東京都は2025年4月1日に「東京都カスタマー・ハラスメント防止条例」を施行しました。これに伴い、都内の中小企業などがカスタマーハラスメント(カスハラ)防止対策を進めることを支援するため、「カスタマーハラスメント防止対策推進事業」の一環として、特定の要件を満たす中小企業に一律40万円を支給する奨励金制度を発表しました。この奨励金の申請受付は2025年6月に開始される予定です。

本記事では、条例の概要、奨励金制度の詳細、そして企業が今後どのように準備を進めるべきかについて解説します。

東京都カスタマー・ハラスメント防止条例を施行

東京都は2025年4月1日に「東京都カスタマー・ハラスメント防止条例」を施行しました。まずは、その概要と背景を確認しましょう。

東京都カスタマー・ハラスメント防止条例とは

東京都カスタマー・ハラスメント防止条例は、事業者や働く人を不当な要求や暴言などから守るため、2025年4月1日に施行された条例です。都は事業者に対し、相談体制の整備や従業員への研修実施など、カスハラ防止に向けた対応を行うよう努力義務を課しており、被害の未然防止と働く人の安心確保を目的としています。

(抽出データ):
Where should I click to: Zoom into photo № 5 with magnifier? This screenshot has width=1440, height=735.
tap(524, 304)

---

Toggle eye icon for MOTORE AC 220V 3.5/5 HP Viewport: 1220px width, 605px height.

(実施する作業):
A: カスハラ防止条例に関する文章のうち、「東京都カスタマー・ハラスメント防止条例とは」で始まり「安心確保を目的としています。」で終わる部分を、一字一句変えずに書き写してください。
B: カスハラ防止条例についての文章を、最後の文に続けて書き進めてください。
ここに挙げた項目は今回の作業では使用しません。

(解答):
A:
東京都カスタマー・ハラスメント防止条例とは

東京都カスタマー・ハラスメント防止条例は、事業者や働く人を不当な要求や暴言などから守るため、2025年4月1日に施行された条例です。都は事業者に対し、相談体制の整備や従業員への研修実施など、カスハラ防止に向けた対応を行うよう努力義務を課しており、被害の未然防止と働く人の安心確保を目的としています。

B:
施行された背景

近年、暴言、脅迫、不当な要求、長時間拘束といった悪質なクレーム、いわゆる「カスタマーハラスメント」が社会問題化しています。従業員の精神的な負担増や離職、企業の生産性の低下、さらには法的リスクにも繋がりかねません。このような状況を受け、東京都は、働く人々が安心して業務に従事できる環境を整備し、健全な事業活動を支援するために、全国に先駆けてカスハラに特化した条例を制定するに至りました。

2. カスタマーハラスメント防止対策への奨励金・補助金とは

東京都は、条例施行に合わせて「カスタマーハラスメント防止対策推進事業」を開始しました。この事業は、都内の事業者によるカスハラ防止の取り組みを後押しするためのもので、49億円の予算が割り当てられています。

出典:東京都予算案の概要 別紙(PDF)

具体的には以下の3つの奨励金・補助金が用意されています。

企業向け奨励金(6月募集開始予定)

条例施行日(2025年4月1日)以降、マニュアルを整備し、実践的なカスハラ防止対策を行った企業などに対し、奨励金を支給。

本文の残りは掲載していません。